**Problem description**: Only the lines from the one bearing "Tap the WhatsApp notification icon" through the end of the listing belong in your response, restated word for word and without pictures.

**Given entries**:
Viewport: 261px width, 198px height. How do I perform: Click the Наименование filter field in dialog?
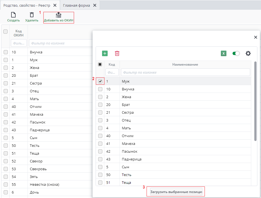pos(185,72)
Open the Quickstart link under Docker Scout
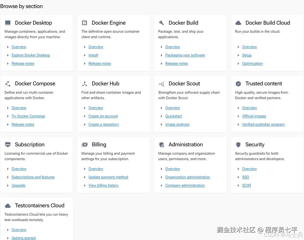The height and width of the screenshot is (240, 304). 173,116
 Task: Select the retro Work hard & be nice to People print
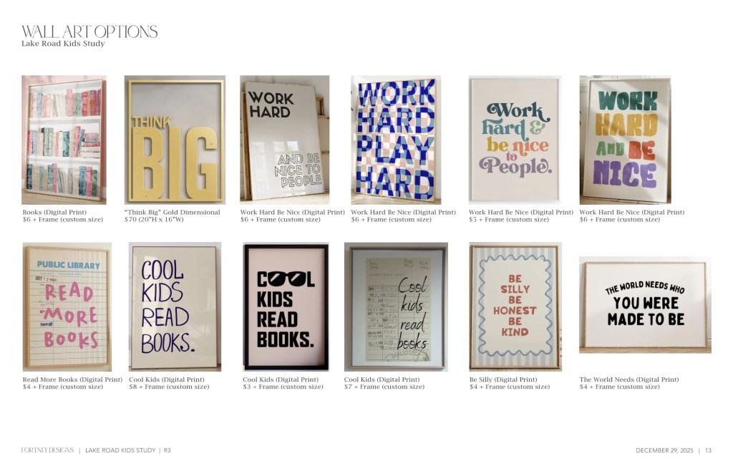(515, 140)
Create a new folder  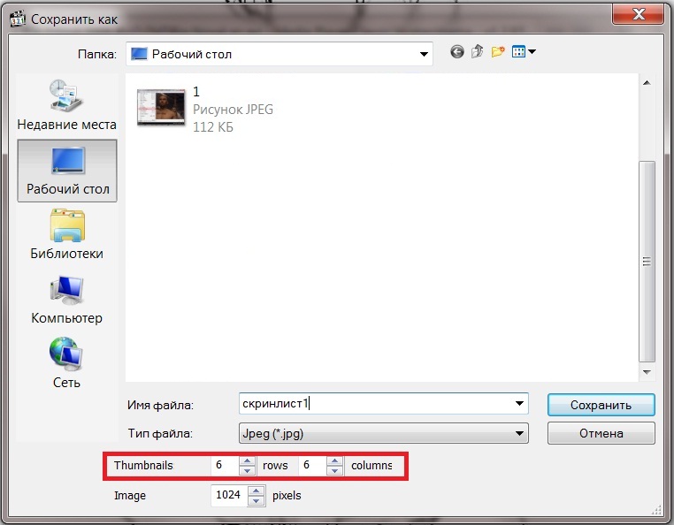[498, 52]
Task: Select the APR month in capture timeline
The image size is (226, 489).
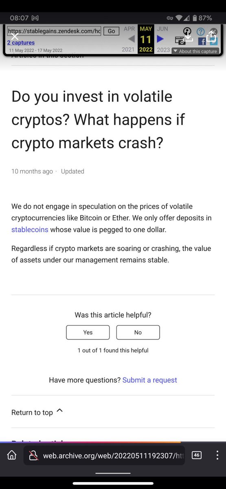Action: pos(129,29)
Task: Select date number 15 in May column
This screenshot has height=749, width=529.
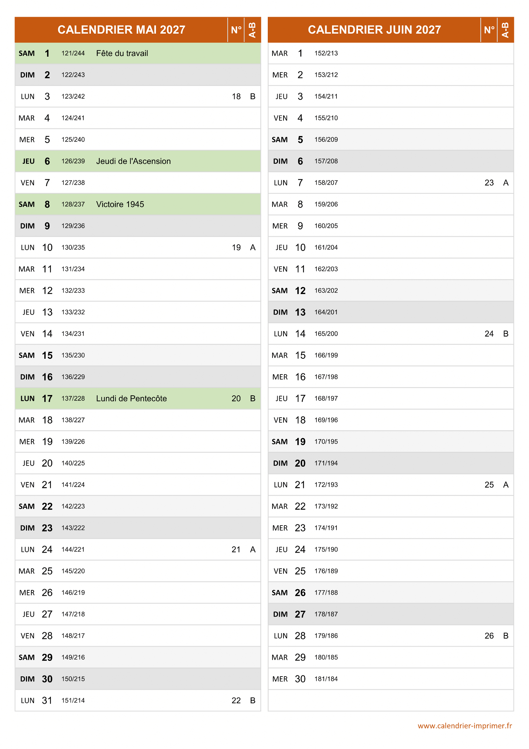Action: click(47, 355)
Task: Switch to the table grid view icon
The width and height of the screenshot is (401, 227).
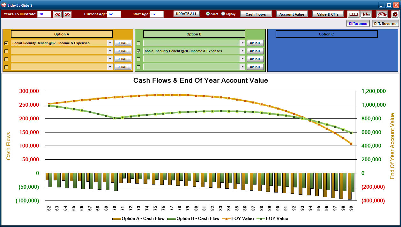Action: pos(353,14)
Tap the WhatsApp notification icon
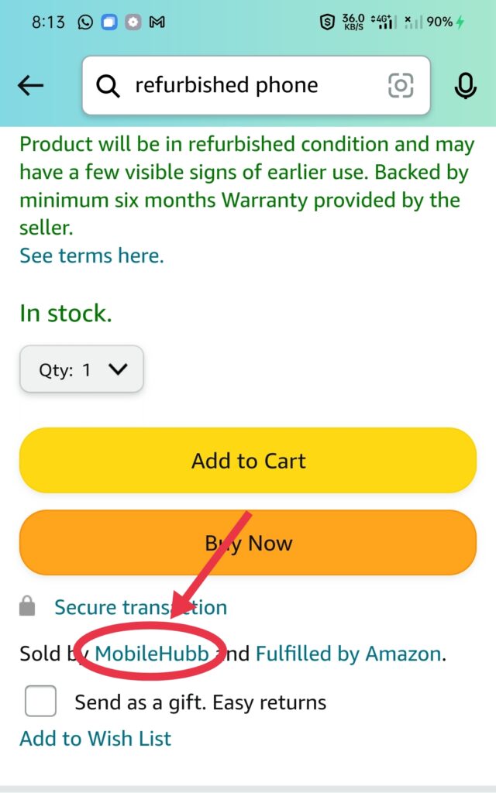Viewport: 496px width, 793px height. point(85,22)

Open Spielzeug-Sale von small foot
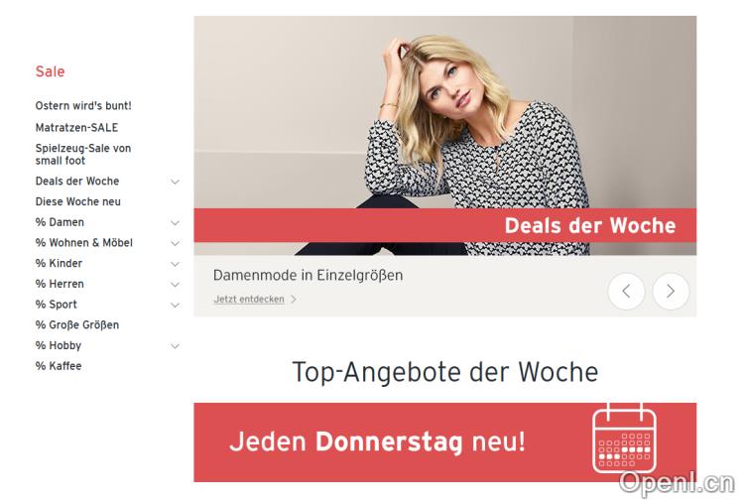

**Solution below**:
Tap the WhatsApp notification icon
Viewport: 496px width, 793px height. point(85,22)

Open Spielzeug-Sale von small foot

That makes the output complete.